Will Steger – Polar Explorer
10:30 a.m., Thursday, April 11, 2013
) is a recognized authority for the polar regions, including their environmental issues, and is an eyewitness to the effects of global warming. He has spent more than 45 years traveling through the Arctic regions, advocating for the earth’s preservation and advising about permanent solutions to our climate crisis. Steger holds a Bachelor of Science in geology, Master of Arts in education and Honorary Doctorate from University of St. Thomas, St. Paul, Minnesota, in addition to Honorary Doctorates from Westminster College, Northland College, and Franklin Pierce University. As an educator, Steger taught science for three years at the secondary level. He founded a winter school and developed an innovative wilderness program in Ely, Minnesota Steger also established the Global Center for Environmental Education at Hamline University, St. Paul, Minnesota, and the World School for Adventure Learning at University of St. Thomas. With his ability to blend extreme exploration and cutting-edge technology, Steger pioneered online education during his 1995 expedition – reaching more than 20 million students via online daily journals and delivering the first-ever transmission of digital photography from the North Pole. Steger has been invited to testify before the United States Congress and has advised world leaders on the environmental protection of Antarctica. In 2006, the legendary explorer established the Will Steger Foundation to promote change through education and advocacy and to foster international leadership and cooperation through environmental education and policy. The Foundation’s Global Warming 101 initiative engages and empowers individuals and policy makers to translate their climate concern into action.

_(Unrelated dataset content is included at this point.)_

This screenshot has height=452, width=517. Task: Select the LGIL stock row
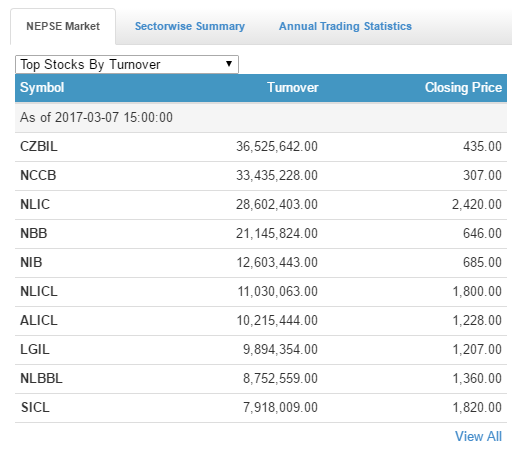coord(261,350)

Dr. Hazel A. Barton - Cave Microbiologist
10 a.m., Friday, April 12, 2013
Dr. Hazel A. Barton
) is an Associate Professor of Biology, and Geology and Environmental Science, in the Department of Biology at the University of Akron. Her current research is geared toward understanding microbial processes, interactions, and geochemistry in cave environments. Funding from the US National Science Foundation (NSF) aims to understand bacterial adaptations to the extreme nutrient limitation of cave environments, including nutrient cycling and microbe-mineral interactions; funding from the US Fish and Wildlife Service is geared toward understanding the natural history and ecology of Geomyces destructans,
the causative agent of White-Nose Syndrome in bats; and funding from the National Park Service is geared to understand microbial adaptations in the extreme nutrient limitations of subterranean lakes. Dr. Barton is also an avid caver, having explored caves on five continents, is a past director of the National Speleological Society (NSS), the Quintana Roo Speleological Survey, and an award winning cave cartographer. Her cave research has been featured in Sports Illustrated, Forbes, National Geographic Explorer, Outside, Science News,
and The Scientist
on NPR and BBC Radio, on Animal Planet, the History Channel, the CBS Early Show and in the IMAX movie Journey into Amazing Caves
. She is currently a Fellow of the NSS and the recipient of an NSF CAREER Award.
Bill Miller – Singer/Songwriter
10 a.m., Saturday, April 13, 2013
A Mohican Indian from northern Wisconsin, Bill Miller
)has long been one of the most admired figures in the Native American music arena and beyond. As an award-winning recording artist, performer, songwriter, activist, and painter, he's been a voice for the voiceless, a link between two great and clashing civilizations. On SPIRIT RAIN, he walks the path of reconciliation in a set of 14 heartfelt songs and evocative instrumentals. Co-produced by Bill and Michael von Muchow, and written or co-written entirely by Bill, SPIRIT RAIN took the singer back to his roots. It was recorded at Actual Sound Studios in La Crosse, Wisconsin, not far from the Stockbridge-Munsee Reservation he called home. Perhaps the album's most touching track is, "Prayers For The Truth," which restates all that the Native American community holds sacred, while offering forgiveness to those that nearly annihilated an entire people. "I don't want anyone to carry around this guilt," says Bill. "All we need is to be allowed to speak, to mourn, to express anger, then be allowed to forgive our oppressors. That could lead to a deeply powerful spiritual change in the U.S. and the world. It could be a statement about the peacemaking that comes with courage." Bill Miller is a two time Grammy award winner and also won the Native American Music Awards for Best Songwriter, Song, Folk Artist and Artist of the Year. He has shared the stage with Pearl Jam, Tori Amos, BoDeans, Richie Havens, and Arlo Gunthrie.